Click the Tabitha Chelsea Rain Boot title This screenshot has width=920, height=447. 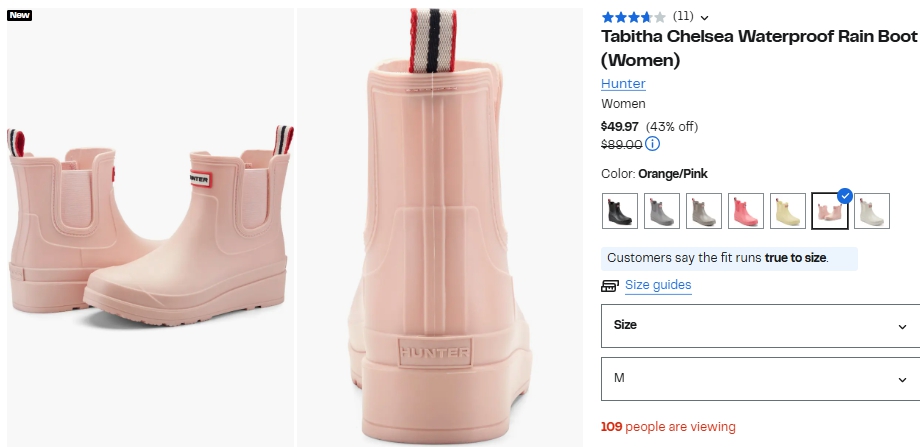pyautogui.click(x=758, y=48)
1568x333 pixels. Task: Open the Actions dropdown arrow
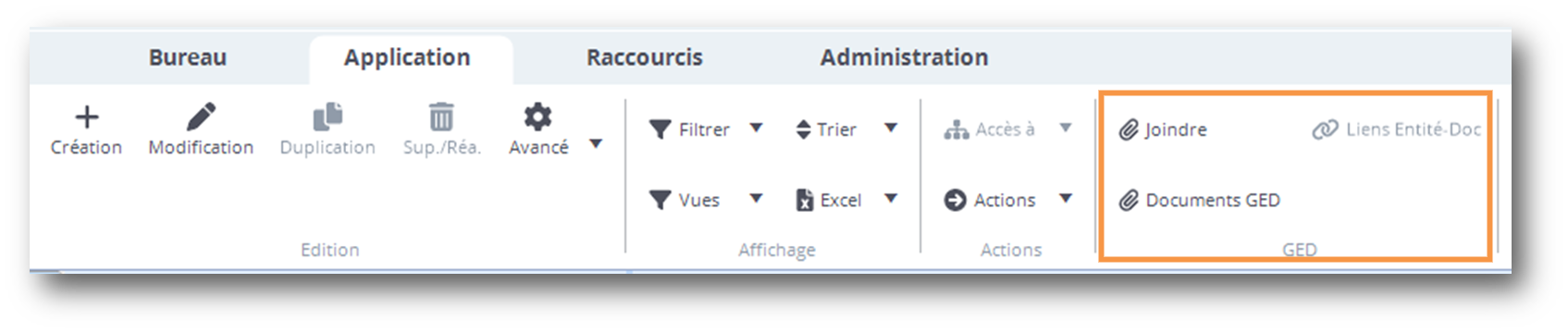pos(1066,198)
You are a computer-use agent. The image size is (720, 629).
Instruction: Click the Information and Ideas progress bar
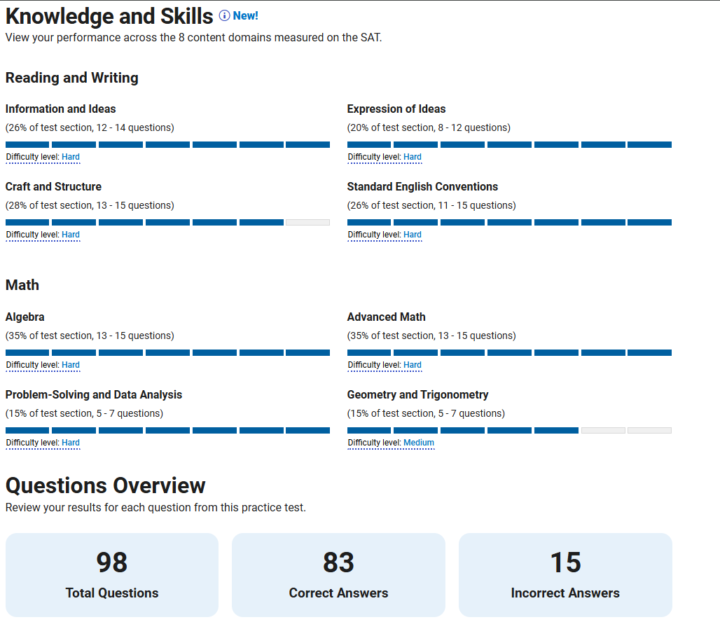point(167,144)

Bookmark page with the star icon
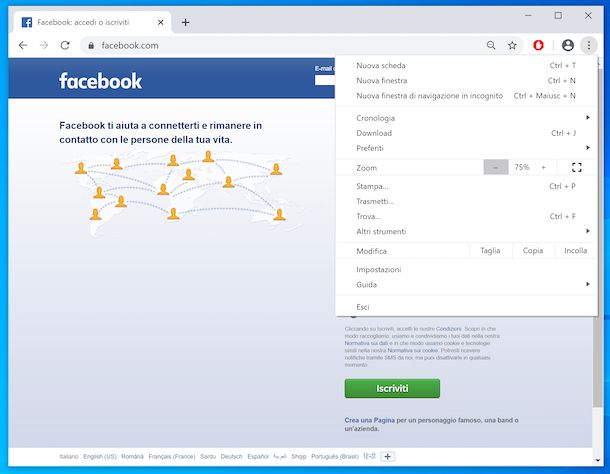pos(512,45)
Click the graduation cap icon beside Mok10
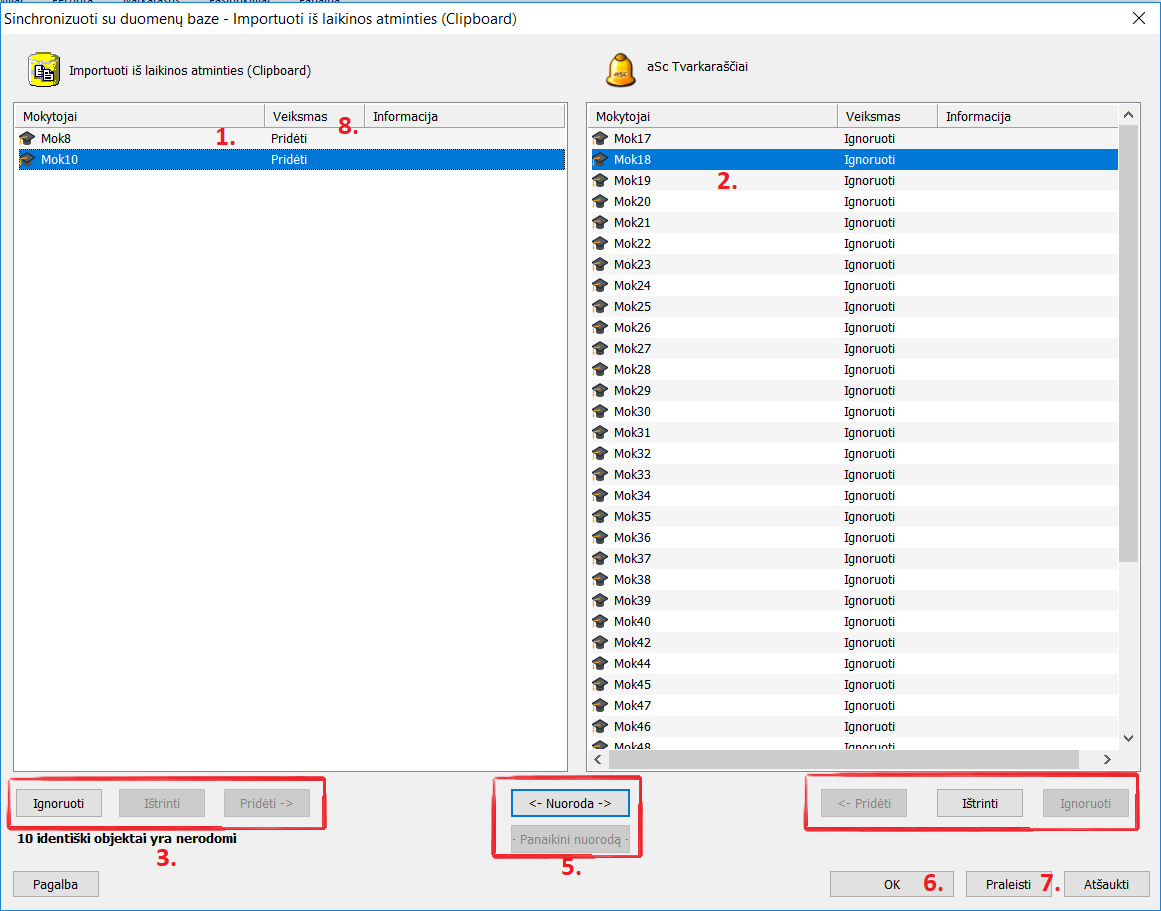The height and width of the screenshot is (911, 1161). pos(27,159)
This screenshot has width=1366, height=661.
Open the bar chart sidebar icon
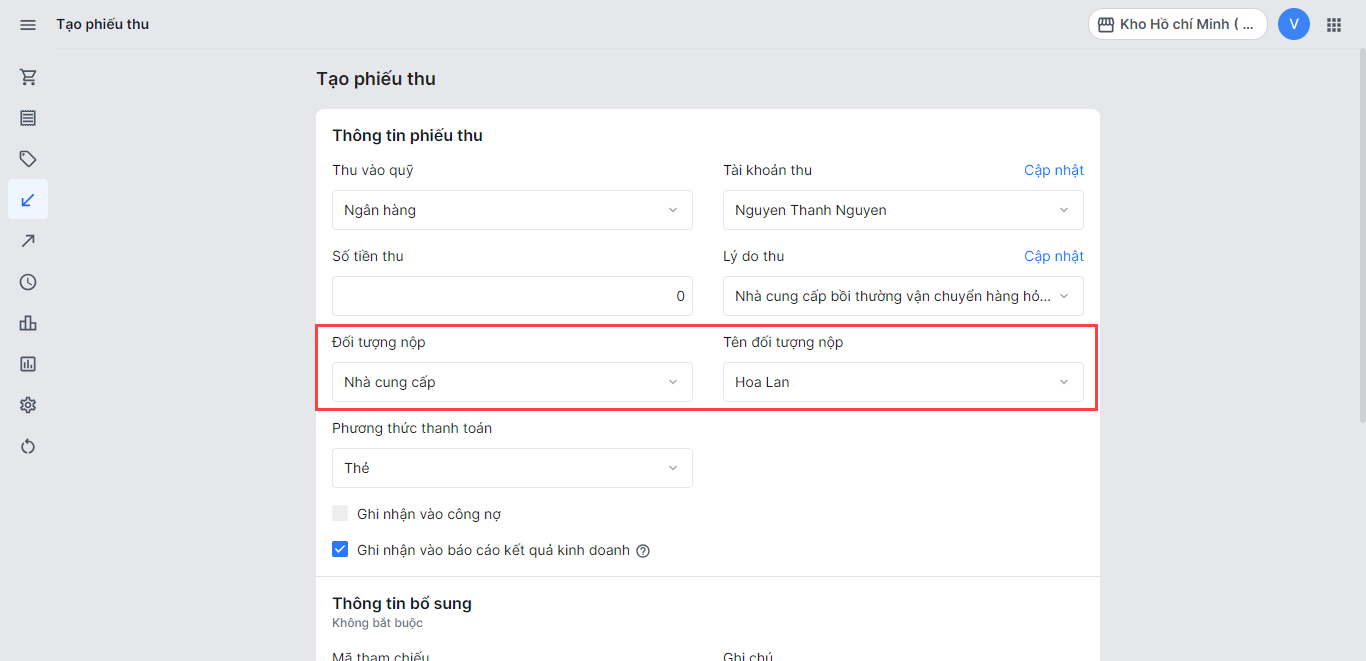point(28,323)
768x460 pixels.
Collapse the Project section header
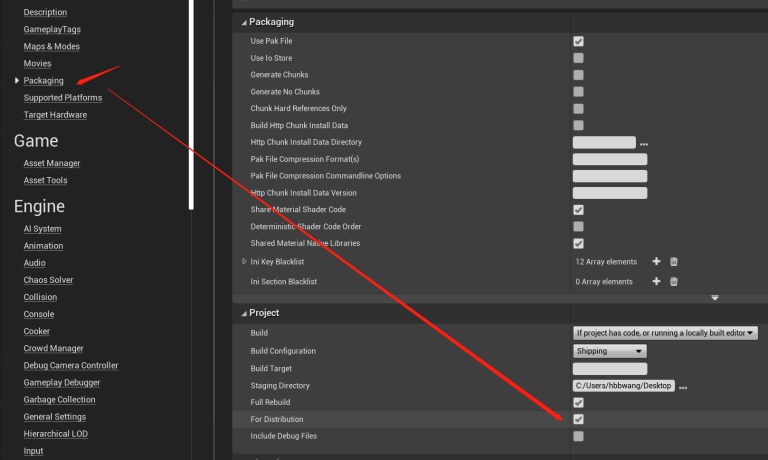243,313
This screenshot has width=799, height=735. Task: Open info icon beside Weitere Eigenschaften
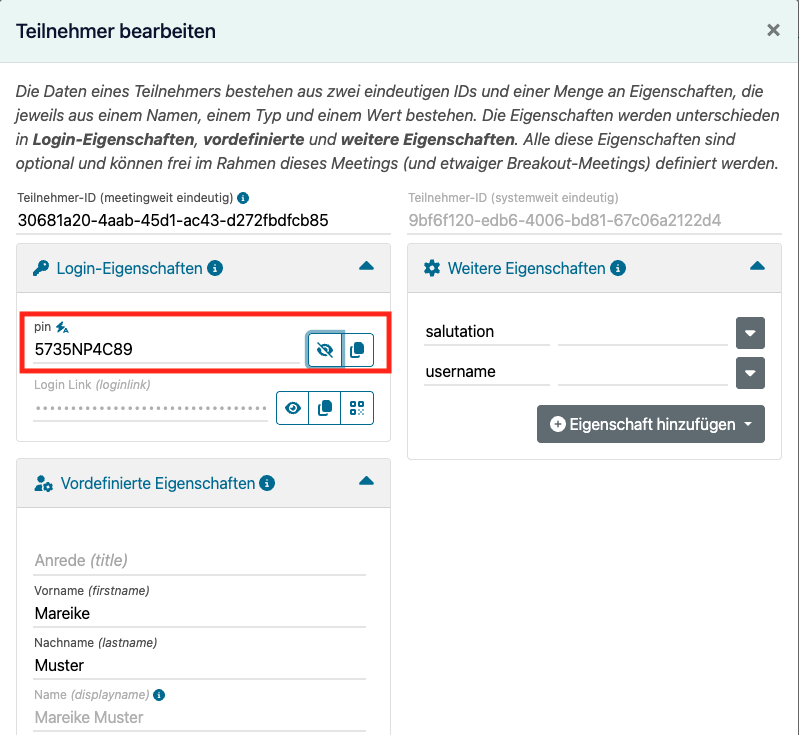point(618,268)
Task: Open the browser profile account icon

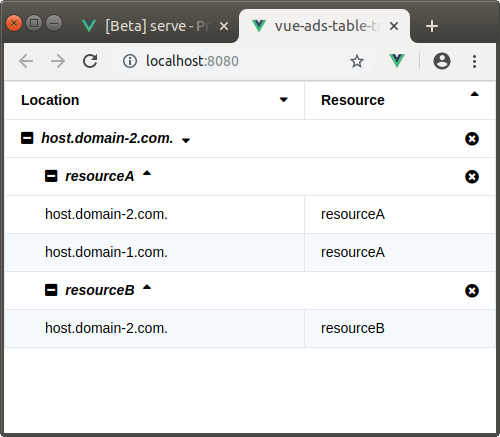Action: click(x=442, y=61)
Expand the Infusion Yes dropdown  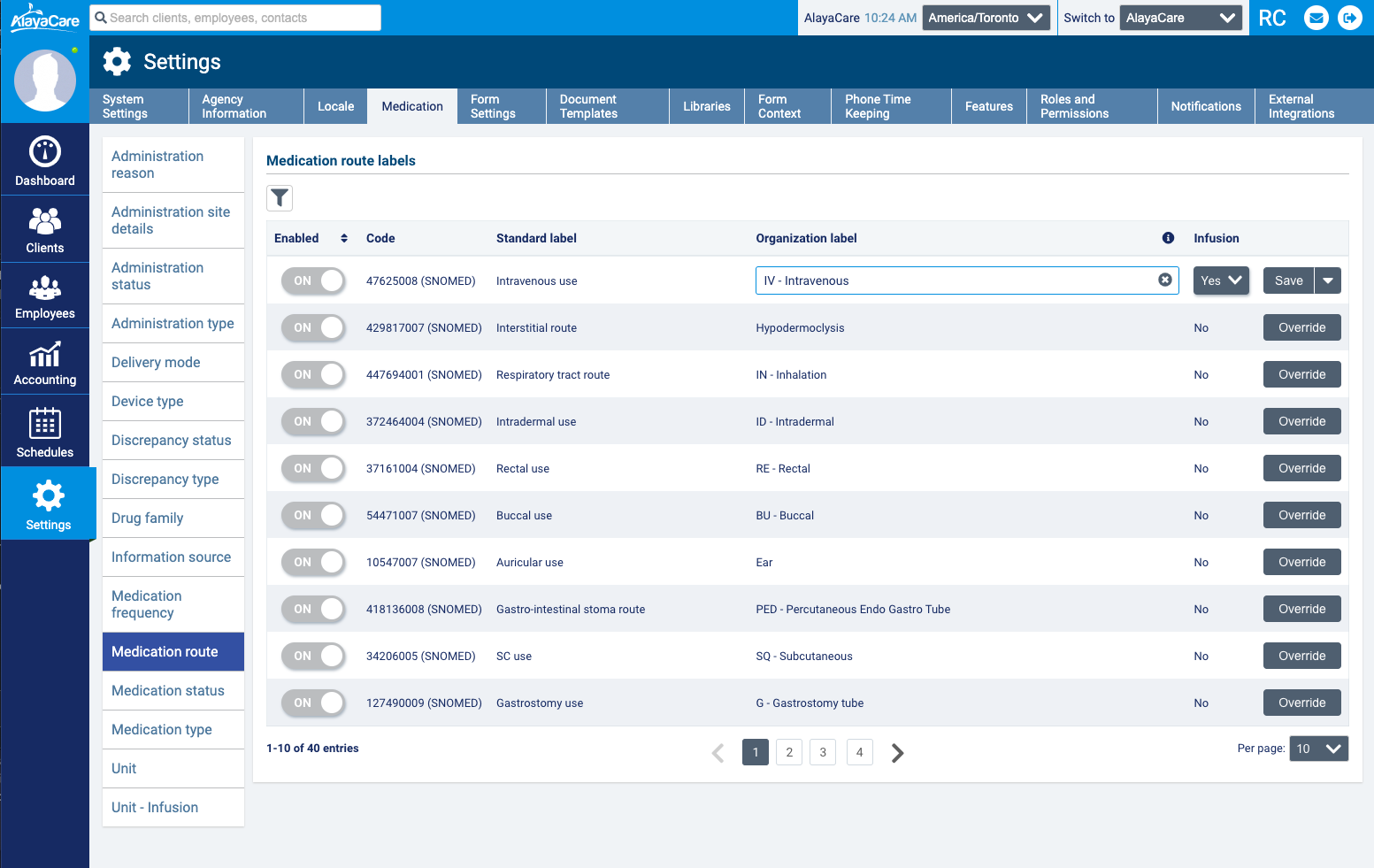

WHAT IS ASKED ▸
Count the lines above that contain the word "icon" and reply with only that number.

EXERCISE SOLUTION ▸
5